In “WALL-E,” the background is Earth’s destruction. Survivors are sent into space aboard a massive ship, wandering in search of a habitable planet. The ship’s energy requirements were enormous. Nuclear power could barely suffice for onboard needs, but the ship needed to fly and operate indefinitely—perhaps a century, a thousand years, ten thousand years.
Thus, unlimited energy was required.
The discovery of matter brought hope. The ship in “WALL-E” operated on this energy and nuclear power.
Matter energy exists everywhere in the cosmos; as long as it’s collected slowly, it’s theoretically inexhaustible.
Unfortunately, Qite’s data was limited. As a transport robot, not a maintenance unit, he had little information about this energy, but some basics were available.
Matter energy required the universe itself, which could be dismissed. Nuclear batteries were excellent, but their radioactivity was problematic—unless one used fusion technology. Of course, nuclear batteries were a form of fusion, but Zhu Lan didn’t trust multi-core designs and abandoned them.

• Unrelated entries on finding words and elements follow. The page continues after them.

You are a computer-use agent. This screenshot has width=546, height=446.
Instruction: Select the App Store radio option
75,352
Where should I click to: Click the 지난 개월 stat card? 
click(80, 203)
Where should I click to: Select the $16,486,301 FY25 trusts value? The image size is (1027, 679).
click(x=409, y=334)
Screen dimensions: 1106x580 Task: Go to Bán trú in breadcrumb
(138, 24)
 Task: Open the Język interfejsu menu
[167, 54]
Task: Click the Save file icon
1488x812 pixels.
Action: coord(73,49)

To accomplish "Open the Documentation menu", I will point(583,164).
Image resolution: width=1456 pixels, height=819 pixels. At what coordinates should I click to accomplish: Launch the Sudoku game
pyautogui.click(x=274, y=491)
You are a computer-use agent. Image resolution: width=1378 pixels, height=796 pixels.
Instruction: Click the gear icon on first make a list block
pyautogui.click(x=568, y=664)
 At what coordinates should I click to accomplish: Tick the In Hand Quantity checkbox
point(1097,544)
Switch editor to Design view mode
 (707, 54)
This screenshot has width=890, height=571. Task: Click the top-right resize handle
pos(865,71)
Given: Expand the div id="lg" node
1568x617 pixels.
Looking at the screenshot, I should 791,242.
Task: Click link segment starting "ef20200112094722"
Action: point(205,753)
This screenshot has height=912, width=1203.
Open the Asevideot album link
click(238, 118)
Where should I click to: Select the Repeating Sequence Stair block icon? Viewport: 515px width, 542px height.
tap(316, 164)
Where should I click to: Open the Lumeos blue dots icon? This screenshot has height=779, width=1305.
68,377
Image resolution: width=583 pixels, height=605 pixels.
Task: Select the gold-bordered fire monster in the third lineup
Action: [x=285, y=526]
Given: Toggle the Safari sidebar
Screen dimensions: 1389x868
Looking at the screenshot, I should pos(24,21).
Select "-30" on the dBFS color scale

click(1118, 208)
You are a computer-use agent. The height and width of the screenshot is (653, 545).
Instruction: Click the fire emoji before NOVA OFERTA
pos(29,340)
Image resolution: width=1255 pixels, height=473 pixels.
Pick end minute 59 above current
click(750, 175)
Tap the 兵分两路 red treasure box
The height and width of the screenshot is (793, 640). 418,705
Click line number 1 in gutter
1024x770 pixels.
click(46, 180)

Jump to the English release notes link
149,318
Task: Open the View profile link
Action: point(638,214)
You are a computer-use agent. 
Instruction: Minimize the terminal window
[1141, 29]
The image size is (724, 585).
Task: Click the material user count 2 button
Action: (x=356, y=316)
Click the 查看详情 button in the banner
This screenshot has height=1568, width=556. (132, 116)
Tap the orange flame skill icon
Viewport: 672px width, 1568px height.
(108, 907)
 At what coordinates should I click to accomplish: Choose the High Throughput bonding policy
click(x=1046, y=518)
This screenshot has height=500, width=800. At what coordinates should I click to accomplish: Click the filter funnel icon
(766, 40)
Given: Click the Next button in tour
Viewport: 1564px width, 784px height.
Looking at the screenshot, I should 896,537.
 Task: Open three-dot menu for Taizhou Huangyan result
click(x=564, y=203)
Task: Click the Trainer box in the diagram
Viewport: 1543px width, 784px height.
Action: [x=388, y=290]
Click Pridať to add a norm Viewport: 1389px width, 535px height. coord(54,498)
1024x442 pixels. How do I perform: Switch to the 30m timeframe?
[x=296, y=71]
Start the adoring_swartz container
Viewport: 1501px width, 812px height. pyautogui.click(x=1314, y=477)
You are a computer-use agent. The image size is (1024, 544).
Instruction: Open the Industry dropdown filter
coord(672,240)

That left the arc reactor technology.
Using palladium as the raw material for the arc reactor, Zhu Lan felt most confident. The challenge was obtaining enough palladium to power the entire base.
But this element did not exist in movies, so Zhu Lan couldn’t materialize it, and in reality, it was critically important for various fields, especially aerospace. It could be purchased, but only in small amounts. Buying in bulk would attract attention—not just in China, but even America would notice.
Unable to get it from films and unable to buy it in reality, she was caught in a dilemma.
“Kong Yan, do you think I should bring her out?” Zhu Lan looked around, frustrated by the slow progress at Canglan Base.
“Boss, don’t consider that option. Red Queen is too dangerous—no less so than Skynet. If her appearance plunges the world into crisis, we won’t be able to stop her!”
Zhu Lan sighed helplessly.
Since Kong Yan arrived, Zhu Lan had wanted to release Red Queen, but Kong Yan had stopped her, explaining that Red Queen was a terrifying AI, no less dangerous than Skynet.
Anyone who’s seen “Resident Evil Five” knows that by then, Umbrella Corporation was no longer controlled by its executives, but by Red Queen.
If that’s the case, then from the very start of “Resident Evil,” everything was orchestrated by Red Queen. With the Hive beneath Raccoon City monitored in every chamber, how could Red Queen not know the virus had been stolen? Yet the plot has the virus spreading throughout the Hive before Red Queen notices—could an intelligent computer really be so slow?